▶ [TASK DESCRIPTION] A faithful, complete transcription of the listing is required.

** Opening DATA EXTRACT block **

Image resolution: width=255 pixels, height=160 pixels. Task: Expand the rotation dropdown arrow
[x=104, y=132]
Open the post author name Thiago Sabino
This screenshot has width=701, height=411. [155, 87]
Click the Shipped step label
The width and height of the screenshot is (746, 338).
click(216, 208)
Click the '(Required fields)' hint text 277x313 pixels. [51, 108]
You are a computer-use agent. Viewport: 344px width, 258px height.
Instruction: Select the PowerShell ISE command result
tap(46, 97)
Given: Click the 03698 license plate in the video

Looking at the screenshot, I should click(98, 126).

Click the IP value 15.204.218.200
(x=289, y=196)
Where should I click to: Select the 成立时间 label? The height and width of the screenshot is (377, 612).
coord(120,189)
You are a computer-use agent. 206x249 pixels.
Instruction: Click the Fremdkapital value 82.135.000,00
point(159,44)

** Closing DATA EXTRACT block **

▶ [SOLUTION FOR THIS TASK]
Image resolution: width=255 pixels, height=160 pixels. Task: Expand the rotation dropdown arrow
[x=104, y=132]
Open the post author name Thiago Sabino
This screenshot has width=701, height=411. [155, 87]
Click the Shipped step label
The width and height of the screenshot is (746, 338).
click(216, 208)
Click the '(Required fields)' hint text 277x313 pixels. [51, 108]
You are a computer-use agent. Viewport: 344px width, 258px height.
Instruction: Select the PowerShell ISE command result
tap(46, 97)
Given: Click the 03698 license plate in the video

Looking at the screenshot, I should click(98, 126).

Click the IP value 15.204.218.200
(x=289, y=196)
Where should I click to: Select the 成立时间 label? The height and width of the screenshot is (377, 612).
coord(120,189)
You are a computer-use agent. 206x249 pixels.
Instruction: Click the Fremdkapital value 82.135.000,00
point(159,44)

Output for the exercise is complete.